MANILA, Philippines—Repeatedly quoting a United Nations report throughout an entire speech would be tedious. Would not an acknowledgment of the source in the first part of the speech suffice?
Senator Pia Cayetano said a speech she gave on World Environment Day acknowledged the UN Environment Program (UNEP) as her source of information.
“If you will read it, from the very first paragraph, I acknowledged UNEP and from there, I defined (its) programs. (My critics) are saying I should acknowledge (UNEP) in every sentence during the speech. That would be difficult (“mahirap naman ‘yun”),” the senator said in an ambush interview on Thursday.
Cayetano admitted that when the speech was uploaded, her staff used an “old” WordPress program that apparently failed to accommodate footnotes that would have acknowledged UNEP as her source.
The senator said her staff already made the “appropriate corrections” although she added that the UN has always encouraged the “free use of its material.”

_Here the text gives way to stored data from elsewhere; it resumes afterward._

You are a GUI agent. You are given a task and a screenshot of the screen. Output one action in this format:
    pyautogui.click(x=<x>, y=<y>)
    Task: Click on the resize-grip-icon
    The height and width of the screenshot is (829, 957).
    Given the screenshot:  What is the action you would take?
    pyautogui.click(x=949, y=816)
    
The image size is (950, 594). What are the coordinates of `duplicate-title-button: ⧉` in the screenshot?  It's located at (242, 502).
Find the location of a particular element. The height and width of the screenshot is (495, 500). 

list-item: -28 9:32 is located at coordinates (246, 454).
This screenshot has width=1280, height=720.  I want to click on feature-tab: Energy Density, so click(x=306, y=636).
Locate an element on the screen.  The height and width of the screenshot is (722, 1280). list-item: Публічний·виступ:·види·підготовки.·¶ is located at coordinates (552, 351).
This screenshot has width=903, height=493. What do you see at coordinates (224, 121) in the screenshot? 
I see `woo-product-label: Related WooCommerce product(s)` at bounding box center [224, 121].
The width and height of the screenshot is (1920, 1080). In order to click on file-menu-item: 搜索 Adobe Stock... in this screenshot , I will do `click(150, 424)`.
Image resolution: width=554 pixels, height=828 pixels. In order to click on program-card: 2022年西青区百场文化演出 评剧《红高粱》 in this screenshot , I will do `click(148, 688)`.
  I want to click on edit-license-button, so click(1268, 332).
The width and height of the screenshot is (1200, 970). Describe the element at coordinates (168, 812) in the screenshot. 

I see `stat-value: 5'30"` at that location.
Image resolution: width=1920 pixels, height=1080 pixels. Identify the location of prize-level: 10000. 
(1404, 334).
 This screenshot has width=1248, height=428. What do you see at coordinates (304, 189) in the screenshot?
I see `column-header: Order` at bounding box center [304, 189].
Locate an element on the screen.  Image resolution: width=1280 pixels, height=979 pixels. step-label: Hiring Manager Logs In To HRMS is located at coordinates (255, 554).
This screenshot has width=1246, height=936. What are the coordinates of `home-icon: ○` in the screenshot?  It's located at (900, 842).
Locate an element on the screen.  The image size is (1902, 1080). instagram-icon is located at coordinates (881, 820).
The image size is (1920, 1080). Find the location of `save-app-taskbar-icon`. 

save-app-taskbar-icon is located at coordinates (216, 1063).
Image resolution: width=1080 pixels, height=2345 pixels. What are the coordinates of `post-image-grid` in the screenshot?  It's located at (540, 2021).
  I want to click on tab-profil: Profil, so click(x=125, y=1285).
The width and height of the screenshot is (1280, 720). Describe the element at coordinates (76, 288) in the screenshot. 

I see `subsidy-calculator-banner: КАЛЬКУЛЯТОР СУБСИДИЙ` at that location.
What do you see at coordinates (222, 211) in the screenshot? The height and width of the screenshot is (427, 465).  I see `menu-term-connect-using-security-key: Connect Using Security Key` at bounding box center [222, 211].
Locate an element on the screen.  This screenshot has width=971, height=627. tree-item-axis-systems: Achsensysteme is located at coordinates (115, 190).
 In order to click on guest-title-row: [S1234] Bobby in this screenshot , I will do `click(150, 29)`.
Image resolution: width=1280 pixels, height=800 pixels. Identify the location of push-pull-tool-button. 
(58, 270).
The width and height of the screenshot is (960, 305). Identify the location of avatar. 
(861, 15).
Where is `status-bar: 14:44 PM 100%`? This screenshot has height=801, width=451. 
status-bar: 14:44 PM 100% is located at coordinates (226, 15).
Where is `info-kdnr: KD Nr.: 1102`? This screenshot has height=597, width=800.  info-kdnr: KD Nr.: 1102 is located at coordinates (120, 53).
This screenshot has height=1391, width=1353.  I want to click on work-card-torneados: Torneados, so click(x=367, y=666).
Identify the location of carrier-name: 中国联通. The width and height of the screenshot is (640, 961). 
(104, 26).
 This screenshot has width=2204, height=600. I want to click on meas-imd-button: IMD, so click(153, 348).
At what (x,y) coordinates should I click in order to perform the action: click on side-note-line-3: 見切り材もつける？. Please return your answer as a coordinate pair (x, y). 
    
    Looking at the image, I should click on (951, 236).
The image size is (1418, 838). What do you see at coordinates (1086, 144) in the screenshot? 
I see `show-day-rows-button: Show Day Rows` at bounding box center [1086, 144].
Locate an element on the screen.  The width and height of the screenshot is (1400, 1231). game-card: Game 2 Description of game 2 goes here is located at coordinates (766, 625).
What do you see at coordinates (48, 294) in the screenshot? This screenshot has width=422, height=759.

A group of local bloggers called Pinoy Templars took Cayetano to task earlier this week for allegedly taking quotes used in her speech on the environment quoting UNEP and another on maternal health from “at least two” sources with “nary an attribution.”
The bloggers said Cayetano also did not recognize Health Undersecretary Mario Villaverde when she used information from his presentation on maternal health in a speech in April 2008.
The senator however, said the second speech dated February 2011 was not delivered at all.
“I wish the one who blogged made a little effort to check this out. You see, the speech was never delivered on the floor,” Cayetano said in Filipino.
The senator recalled a request made in relation to International Women’s Day.
Cayetano never read the speech on the floor but merely “ad libbed” some lines “on the rights of mothers” when the Senate observed the occasion.
“And then I showed a video clip,” she said.
The senator added that the speech was still uploaded by a media officer despite this.
That the employee failed to put in footnotes was a simple “technical glitch…but I have always acknowledged that proper footnoting should be there,” she added.
“This is such a simple issue. I find it quite malicious that (the bloggers) would try to impute malice in this. But rest assured to all writers and bloggers that your literary work should always be accredited and acknowledged,” Cayetano told reporters.
Apart from Cayetano, Senate majority leader Tito Sotto was also accused of delivering a speech last week where lines from a US blogger’s post on the dangers of contraceptives were lifted without acknowledging the one who wrote it.
His chief of staff admitted the wrongdoing, but quickly said Sotto could not be held accountable since it was their researchers who failed to acknowledge the blogger.